**What is being asked**
Which lines of the listing hold the string "computer"? Copy those lines.
───── Source material
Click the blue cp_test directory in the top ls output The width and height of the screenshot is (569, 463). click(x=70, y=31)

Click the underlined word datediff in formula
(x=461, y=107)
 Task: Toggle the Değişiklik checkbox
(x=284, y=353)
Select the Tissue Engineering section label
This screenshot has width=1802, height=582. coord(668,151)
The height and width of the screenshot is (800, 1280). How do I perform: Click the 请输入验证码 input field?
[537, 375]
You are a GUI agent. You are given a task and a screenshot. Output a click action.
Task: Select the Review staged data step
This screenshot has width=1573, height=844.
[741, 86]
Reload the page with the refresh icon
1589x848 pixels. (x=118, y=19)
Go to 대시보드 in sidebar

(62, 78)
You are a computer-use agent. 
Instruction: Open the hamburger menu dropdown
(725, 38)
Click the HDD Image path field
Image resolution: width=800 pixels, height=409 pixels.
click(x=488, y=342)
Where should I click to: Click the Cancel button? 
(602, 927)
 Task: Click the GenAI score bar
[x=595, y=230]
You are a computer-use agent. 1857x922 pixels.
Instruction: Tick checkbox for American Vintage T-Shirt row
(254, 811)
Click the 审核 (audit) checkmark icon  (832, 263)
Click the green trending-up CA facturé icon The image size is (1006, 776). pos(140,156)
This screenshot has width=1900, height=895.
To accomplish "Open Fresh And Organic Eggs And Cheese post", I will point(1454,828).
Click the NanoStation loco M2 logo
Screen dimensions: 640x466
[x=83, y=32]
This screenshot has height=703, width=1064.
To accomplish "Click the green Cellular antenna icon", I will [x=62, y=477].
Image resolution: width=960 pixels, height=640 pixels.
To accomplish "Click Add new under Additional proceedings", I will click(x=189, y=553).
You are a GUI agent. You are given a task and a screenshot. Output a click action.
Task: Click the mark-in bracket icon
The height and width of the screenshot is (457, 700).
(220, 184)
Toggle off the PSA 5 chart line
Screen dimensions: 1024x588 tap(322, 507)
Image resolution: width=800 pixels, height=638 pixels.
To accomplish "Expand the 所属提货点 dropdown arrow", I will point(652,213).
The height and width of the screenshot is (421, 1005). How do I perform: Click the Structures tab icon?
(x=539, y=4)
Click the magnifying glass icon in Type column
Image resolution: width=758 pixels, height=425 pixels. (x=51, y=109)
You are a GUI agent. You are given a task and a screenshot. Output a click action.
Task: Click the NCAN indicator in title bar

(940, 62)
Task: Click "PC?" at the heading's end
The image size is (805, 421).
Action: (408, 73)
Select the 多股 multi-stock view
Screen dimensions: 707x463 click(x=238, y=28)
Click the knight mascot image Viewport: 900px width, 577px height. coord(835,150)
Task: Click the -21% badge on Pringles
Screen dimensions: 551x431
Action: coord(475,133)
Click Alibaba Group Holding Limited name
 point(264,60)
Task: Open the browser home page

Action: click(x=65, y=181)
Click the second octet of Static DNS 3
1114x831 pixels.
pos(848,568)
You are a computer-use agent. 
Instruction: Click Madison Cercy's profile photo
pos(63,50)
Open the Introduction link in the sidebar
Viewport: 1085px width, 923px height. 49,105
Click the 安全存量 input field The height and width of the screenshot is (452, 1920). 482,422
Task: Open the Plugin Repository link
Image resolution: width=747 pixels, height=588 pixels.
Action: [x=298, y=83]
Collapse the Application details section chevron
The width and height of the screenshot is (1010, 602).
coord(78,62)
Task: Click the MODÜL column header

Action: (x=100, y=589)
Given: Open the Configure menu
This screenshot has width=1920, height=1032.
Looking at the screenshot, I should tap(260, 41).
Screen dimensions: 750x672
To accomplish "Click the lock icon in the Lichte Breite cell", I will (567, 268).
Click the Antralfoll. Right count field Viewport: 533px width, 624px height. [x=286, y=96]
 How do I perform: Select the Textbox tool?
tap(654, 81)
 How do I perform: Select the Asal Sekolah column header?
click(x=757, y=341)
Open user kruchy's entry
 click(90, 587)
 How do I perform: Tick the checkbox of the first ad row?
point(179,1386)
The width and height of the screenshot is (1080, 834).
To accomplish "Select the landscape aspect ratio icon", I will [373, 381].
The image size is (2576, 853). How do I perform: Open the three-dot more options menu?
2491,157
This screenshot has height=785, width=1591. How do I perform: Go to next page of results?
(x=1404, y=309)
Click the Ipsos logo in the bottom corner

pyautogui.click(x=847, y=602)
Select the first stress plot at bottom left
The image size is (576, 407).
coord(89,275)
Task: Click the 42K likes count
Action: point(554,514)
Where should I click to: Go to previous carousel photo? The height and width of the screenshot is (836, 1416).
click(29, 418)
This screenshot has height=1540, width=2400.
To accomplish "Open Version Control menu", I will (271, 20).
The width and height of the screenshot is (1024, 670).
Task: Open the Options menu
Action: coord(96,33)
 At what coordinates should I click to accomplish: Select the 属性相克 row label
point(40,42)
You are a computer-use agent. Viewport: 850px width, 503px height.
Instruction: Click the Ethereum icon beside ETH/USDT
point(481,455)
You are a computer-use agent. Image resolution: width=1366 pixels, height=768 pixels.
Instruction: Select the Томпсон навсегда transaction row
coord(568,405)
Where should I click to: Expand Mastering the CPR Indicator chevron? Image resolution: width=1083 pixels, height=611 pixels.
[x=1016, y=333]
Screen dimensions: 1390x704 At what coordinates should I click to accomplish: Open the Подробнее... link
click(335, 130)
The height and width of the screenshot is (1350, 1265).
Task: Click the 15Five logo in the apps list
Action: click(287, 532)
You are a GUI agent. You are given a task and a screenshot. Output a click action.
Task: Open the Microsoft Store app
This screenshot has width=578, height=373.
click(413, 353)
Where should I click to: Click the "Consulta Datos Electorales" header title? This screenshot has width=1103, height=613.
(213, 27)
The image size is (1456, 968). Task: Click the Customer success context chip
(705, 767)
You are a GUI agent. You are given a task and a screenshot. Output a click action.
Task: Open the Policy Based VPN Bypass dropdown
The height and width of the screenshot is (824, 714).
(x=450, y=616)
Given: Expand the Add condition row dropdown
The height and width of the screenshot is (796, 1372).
──────────
**Exercise result**
You are a computer-use agent. 
You are a computer-use agent. 1857x922 pixels.
You are a computer-use agent. 
You are a computer-use agent. Viewport: 850px width, 503px height.
You are a computer-use agent. Image resolution: width=1366 pixels, height=768 pixels.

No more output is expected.